It is easier to harness impulsivity in workplaces where there is a culture of appreciationDr Yuliya Richard
Who influenced your career?
I grew up in the Ukranian city of Kryvyi Rih, an iron-ore mining town and the longest city in Europe. My grandmother was a biology and chemistry teacher, and a strong and determined woman. She understood people and was always helping others.
Why did you study psychology?
Linguistics was my first degree. Studying technical communication in Germany, I realised I was more interested in helping people. I studied welfare and community services, psychotherapy, and psychology.
Some of your earliest positions in the field?
In Australia, one of my first jobs was at the Department of Ageing Disability and Home Care. I got broad client experience, learned from others, and there was a good system of supervision.
In 2015, you did a Clinical and Health Psychology Doctorate at the University of Newcastle. What did your research focus on?
It looked at developing and testing computerised cognitive behaviour interventions to address dysfunctional impulsivity in the non-clinical population. My supervisor introduced the topic to me. Using technology to provide another way to help people made sense.
What impulsivity is common in the workplace?
Impulsivity is a misunderstood term but we're talking about people who lack self-control and self-discipline. They often act without thinking and seek immediate reward or gratification. Impulsivity underlies behaviours which can lead to undesired habits, even addictions.
Why did you design web courses for impulsivity?
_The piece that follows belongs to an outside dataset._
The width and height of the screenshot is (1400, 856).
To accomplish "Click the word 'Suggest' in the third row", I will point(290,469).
Research shows the value of online programs. In-person counselling is important but has barriers to take up. It can be hard to get appointments and costly to see a psychologist. Online, people can work through information and their issues privately, cost effectively, at their own pace.
Who can do the courses?
Our website has a free, anonymous, test to help people see if they are suited to them. The courses are useful for self-motivated people who want tools and a plan to help to change their ways. Lawyers are recommending their clients facing road rage, driving under the influence or anger related crime to do our courses. To start to change their ways and prove to the judge that they are taking action. People with psychiatric conditions should always seek treatment from medical and allied health professionals.
What are the results?
We are recruiting participants for further study of the courses' effectiveness. But clients say the course help them be more mindful about their triggers, and more easily notice the negative aspects of their behaviour. Most importantly, they have simple tools to create a self-care plan that works for them. Changing behaviour and bad habits isn't easy. It can be hard to admit to someone that you stuffed up. Course participants can review the material privately to try again.
When can impulsivity be a positive in the workplace?
Spontaneity. When someone helps a colleague to complete their tasks without being asked (provided they have done their own)! Impulsivity can be harnessed in sales roles, and in brainstorming new business ideas or systems improvements.
And a negative?
A person's knee-jerk reactions and mindless behaviour can create conflict in the workplace. Other staff get frustrated. Impulsive people can be enthusiastic and then quickly lose interest in a project or task. Impulsivity can manifest into anger issues, relationship issues, and procrastination. Being unable to control drinking or eating can lead to health and safety issues. If overspending is an issue, there are risks from stealing and fraud. When people are ineffectively dealing with their urges or impulses, including resultant personal relationship issues, there can be an increase in absenteeism and presenteeism.
How can impulsivity be harnessed?
It is important that managers and supervisors recognise team members' different attributes and personalities and assign roles and tasks accordingly. The ultimate responsibility for managing impulsivity lies with the individual though. Colleagues can help by setting clear boundaries and procedures. Checklists are always good for impulsive people: if a staff member reacts too quickly to issues, sends regrettable emails or has inappropriate conversations, they may need a quick check in system with someone before pressing "send" or picking up the phone. It is easier to harness impulsivity in workplaces where there is a culture of appreciation, not blame.
As a psychologist, have you noticed any issues in our pandemic setting?
Definitely - anxiety. People were anxious about working from home and missed the office interaction (or didn't want to always be with family)! Some are now anxious about returning to the office. Border closures made working stressful or more difficult. They physically separated people from family and loved ones. Virtual hugs are no replacement for the real thing. Disturbingly, there has been a rise in family conflict and partner conflict, particularly where lockdowns were longer.